Développer sa connaissance du marché

Au-delà des solutions techniques, il est possible de contourner les difficultés du marché de l’énergie en s’intéressant à ses subtilités. Comme pour des produits financiers, les contrats d’énergie reposent sur différents mécanismes qui, s’ils sont analysés correctement, permettent de se positionner au bon moment. Rappelons de quoi se compose une facture d’énergie : la fourniture (l’énergie consommée), l’acheminement (la puissance du compteur) et les taxes.

Ces données contribuent à établir un profil de consommation et c’est cette base qui détermine le prix de l’énergie, et pas le volume consommé, comme on le pense souvent. Ce qui explique de grandes disparités entre des restaurants similaires qui auraient souscrit en même temps. « C’est en cela que le rôle du courtier a du sens. Il n’est pas seulement là pour mettre en concurrence des fournisseurs, mais surtout pour définir ce fameux profil de consommation », estime Jérôme Fauvet, directeur des partenariats chez Alliance des énergies, courtier en énergie pour les entreprises.

Pour préciser, le profil dépend à la fois du volume consommé, de la manière de consommer (lissé dans le temps ou par à-coups), des moments de consommation (été/hiver et heures pleines/heures creuses) et de la puissance souscrite. L’électricité ne se stocke pas, Enedis doit donc sans cesse équilibrer le réseau en fonction de la demande. Les « bons élèves », ceux qui consomment de manière constante et aux périodes les moins tendues comme l’été ou les heures creuses, payent moins cher. En fonction de l’activité, on peut aussi voir si la consommation pourrait être mieux répartie sur l’année pour lisser le prix.

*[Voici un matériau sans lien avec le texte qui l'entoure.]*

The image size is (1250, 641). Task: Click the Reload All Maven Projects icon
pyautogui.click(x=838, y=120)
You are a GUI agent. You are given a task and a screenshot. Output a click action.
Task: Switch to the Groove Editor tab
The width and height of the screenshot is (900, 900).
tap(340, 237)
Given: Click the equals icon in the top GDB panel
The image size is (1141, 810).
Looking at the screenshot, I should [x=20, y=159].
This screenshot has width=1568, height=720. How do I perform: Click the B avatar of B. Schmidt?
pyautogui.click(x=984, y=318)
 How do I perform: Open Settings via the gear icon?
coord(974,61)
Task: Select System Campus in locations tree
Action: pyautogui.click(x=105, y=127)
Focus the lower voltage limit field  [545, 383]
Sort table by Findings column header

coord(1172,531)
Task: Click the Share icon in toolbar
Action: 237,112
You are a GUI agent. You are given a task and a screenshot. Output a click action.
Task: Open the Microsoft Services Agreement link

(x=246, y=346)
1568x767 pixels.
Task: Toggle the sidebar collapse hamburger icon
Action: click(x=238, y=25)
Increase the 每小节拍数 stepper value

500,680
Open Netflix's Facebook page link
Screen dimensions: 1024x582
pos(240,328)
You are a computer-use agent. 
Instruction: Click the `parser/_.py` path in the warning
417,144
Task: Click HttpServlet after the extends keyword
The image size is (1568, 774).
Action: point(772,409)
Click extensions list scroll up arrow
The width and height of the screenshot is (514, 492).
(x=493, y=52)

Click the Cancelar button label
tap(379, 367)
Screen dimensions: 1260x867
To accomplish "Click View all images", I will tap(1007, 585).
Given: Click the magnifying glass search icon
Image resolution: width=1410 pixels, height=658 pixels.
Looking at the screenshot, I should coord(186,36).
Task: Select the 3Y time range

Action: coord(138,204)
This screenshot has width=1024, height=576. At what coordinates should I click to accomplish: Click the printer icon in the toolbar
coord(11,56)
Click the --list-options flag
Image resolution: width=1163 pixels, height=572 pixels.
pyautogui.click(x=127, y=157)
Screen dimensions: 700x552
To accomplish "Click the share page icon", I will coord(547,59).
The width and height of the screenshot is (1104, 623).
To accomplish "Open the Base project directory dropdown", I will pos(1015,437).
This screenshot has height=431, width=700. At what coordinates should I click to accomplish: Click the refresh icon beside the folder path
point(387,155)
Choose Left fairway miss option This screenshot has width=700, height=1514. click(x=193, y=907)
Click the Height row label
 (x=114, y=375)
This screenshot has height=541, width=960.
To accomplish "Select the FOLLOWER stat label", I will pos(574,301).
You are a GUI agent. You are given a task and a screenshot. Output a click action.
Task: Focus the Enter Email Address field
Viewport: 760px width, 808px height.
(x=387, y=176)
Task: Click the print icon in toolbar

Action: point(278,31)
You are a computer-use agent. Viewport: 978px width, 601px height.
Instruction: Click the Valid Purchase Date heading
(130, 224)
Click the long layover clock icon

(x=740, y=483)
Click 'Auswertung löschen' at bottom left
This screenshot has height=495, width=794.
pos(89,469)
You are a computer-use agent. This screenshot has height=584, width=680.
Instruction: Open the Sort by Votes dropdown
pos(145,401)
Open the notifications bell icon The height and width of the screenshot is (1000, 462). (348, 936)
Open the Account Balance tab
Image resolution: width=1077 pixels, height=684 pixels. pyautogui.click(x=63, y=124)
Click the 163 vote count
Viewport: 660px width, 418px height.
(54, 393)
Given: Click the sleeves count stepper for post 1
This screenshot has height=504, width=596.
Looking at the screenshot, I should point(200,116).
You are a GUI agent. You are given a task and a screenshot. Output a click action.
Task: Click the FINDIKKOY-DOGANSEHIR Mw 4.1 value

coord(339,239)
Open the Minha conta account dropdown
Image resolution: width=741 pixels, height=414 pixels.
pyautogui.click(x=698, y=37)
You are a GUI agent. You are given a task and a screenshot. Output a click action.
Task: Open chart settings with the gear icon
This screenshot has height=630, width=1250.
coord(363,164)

Si on veut faire des économies, on peut donc se demander dans quelle mesure certaines opérations pourraient être décalées, comme anticiper le préchauffage des fours et réaliser des cuissons en heures creuses par exemple. « La clé, c’est de questionner la manière dont on consomme l’énergie. En changeant ses habitudes, on peut espérer une baisse jusqu’à 20 % du budget énergie », estime Jérôme Fauvet. Dernière alternative, plus insolite, investir dans un groupe électrogène pour « s’effacer » du
réseau sur les heures les plus tendues et donc les plus chères, sans pour autant perturber le fonctionnement du restaurant.